(EXERCISE)
Please print every line from the one containing "長崎 (91, 2046)" through the last line of the records below, exactly as written and nothing more.

*** Opening of DATA SUPPLIED ***

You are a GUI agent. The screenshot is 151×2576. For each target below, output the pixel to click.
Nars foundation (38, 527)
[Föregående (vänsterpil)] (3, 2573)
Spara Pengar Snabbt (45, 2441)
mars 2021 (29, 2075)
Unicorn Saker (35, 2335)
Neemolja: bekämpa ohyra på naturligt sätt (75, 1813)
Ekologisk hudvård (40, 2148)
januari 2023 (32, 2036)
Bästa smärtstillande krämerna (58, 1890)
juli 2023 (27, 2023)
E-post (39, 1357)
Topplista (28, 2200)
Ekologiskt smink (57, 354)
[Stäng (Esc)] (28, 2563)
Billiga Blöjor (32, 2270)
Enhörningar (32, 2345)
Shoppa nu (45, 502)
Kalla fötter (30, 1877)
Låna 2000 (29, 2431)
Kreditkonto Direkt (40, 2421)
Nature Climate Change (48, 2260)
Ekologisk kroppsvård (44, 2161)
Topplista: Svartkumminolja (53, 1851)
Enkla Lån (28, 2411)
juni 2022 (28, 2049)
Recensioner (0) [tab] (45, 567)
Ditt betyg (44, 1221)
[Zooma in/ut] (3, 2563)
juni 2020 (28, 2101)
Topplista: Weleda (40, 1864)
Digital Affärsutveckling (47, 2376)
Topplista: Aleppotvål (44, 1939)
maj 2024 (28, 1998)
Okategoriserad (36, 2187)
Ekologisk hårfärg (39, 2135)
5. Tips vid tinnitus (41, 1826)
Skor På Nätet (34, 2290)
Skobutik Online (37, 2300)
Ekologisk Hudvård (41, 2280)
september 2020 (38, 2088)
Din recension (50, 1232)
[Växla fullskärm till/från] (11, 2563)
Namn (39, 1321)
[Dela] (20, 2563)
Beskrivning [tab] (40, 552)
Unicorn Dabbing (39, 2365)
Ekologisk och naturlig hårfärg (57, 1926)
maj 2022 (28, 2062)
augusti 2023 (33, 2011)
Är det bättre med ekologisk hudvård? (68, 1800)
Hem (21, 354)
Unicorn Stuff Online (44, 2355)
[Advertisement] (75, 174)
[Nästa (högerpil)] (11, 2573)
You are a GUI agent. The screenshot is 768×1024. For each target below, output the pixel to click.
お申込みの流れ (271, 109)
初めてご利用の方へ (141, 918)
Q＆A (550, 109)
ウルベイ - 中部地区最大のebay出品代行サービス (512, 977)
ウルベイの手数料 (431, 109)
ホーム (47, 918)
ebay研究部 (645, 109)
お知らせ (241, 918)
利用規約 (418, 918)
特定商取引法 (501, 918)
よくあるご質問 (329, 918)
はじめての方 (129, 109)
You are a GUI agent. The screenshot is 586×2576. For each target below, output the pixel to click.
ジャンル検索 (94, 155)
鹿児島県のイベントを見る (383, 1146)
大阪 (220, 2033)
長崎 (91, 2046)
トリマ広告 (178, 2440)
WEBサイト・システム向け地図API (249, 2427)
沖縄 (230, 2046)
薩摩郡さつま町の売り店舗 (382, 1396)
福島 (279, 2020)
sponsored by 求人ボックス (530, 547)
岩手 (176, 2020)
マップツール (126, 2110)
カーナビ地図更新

*** Close of DATA SUPPLIED ***

(SOLUTION FOR THIS EXERCISE)
長崎 (91, 2046)
トリマ広告 (178, 2440)
WEBサイト・システム向け地図API (249, 2427)
沖縄 (230, 2046)
薩摩郡さつま町の売り店舗 (382, 1396)
福島 (279, 2020)
sponsored by 求人ボックス (530, 547)
岩手 (176, 2020)
マップツール (126, 2110)
カーナビ地図更新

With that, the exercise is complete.